• **WORK ITEM**
Beginning with the line that contains "Viewport: 1349px width, 625px height.", repeat each line exactly through the end of the listing below. Pictures stay out.

• **SOURCE RECORDS**
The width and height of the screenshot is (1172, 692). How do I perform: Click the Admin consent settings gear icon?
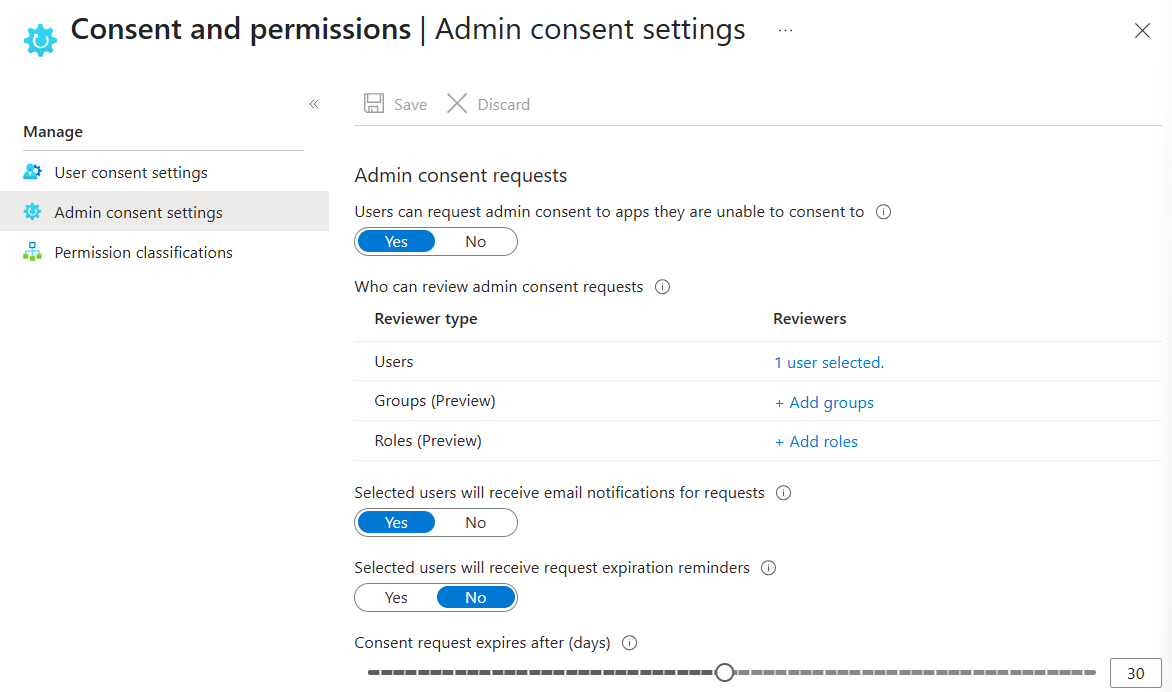tap(32, 211)
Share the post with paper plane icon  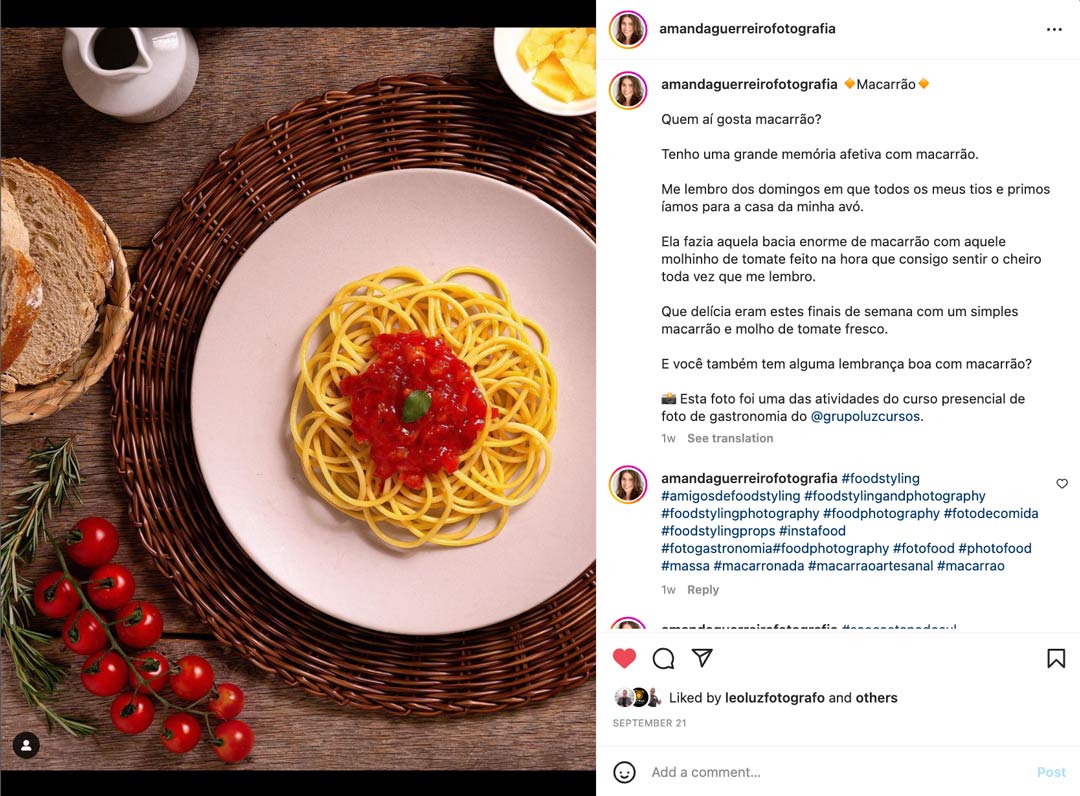click(702, 658)
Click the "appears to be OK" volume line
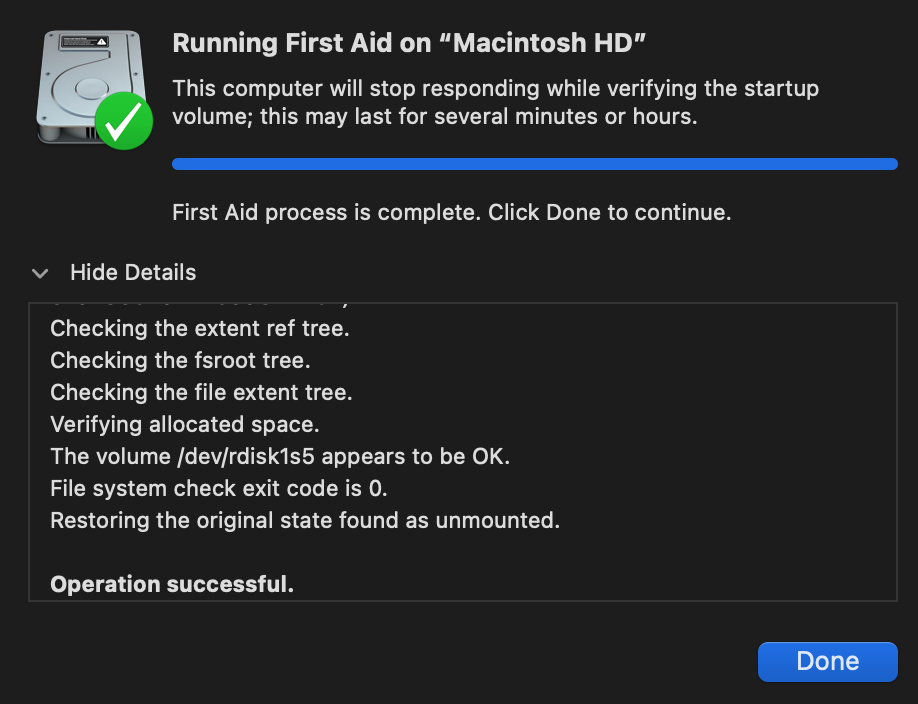This screenshot has width=918, height=704. 280,457
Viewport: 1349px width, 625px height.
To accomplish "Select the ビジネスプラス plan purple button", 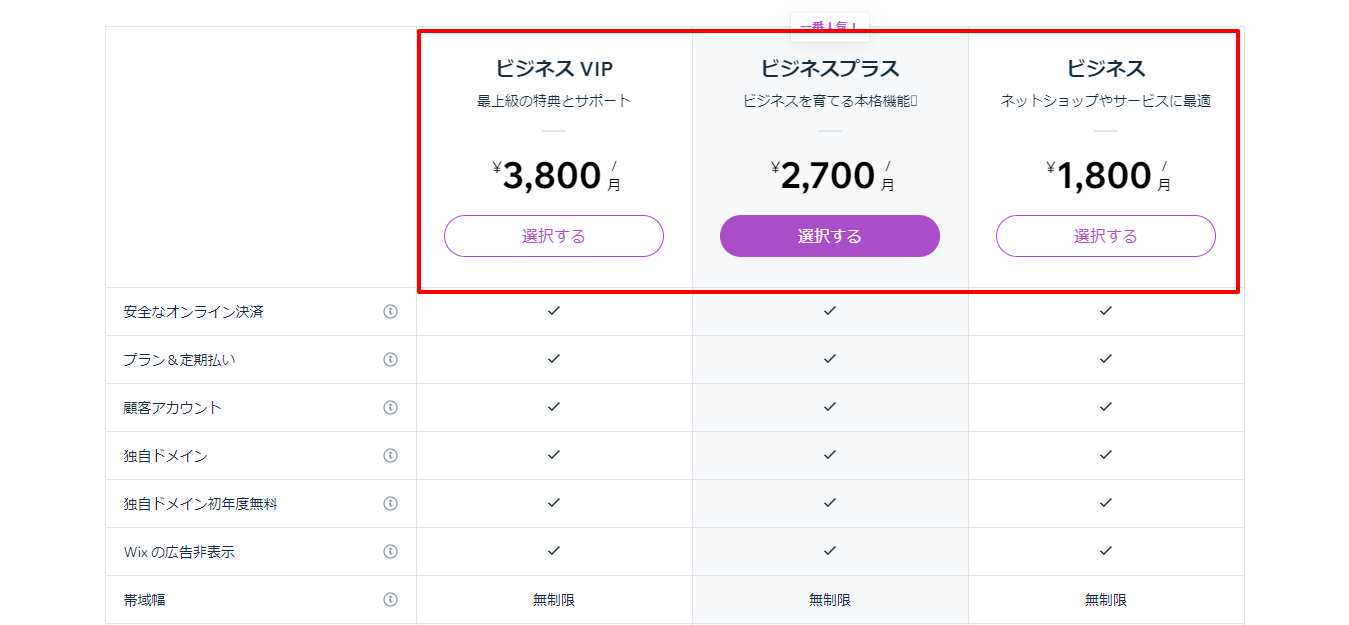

• **RESULT FOR THIS EXERCISE**
Viewport: 1349px width, 625px height.
To accomplish "Select the ビジネスプラス plan purple button", 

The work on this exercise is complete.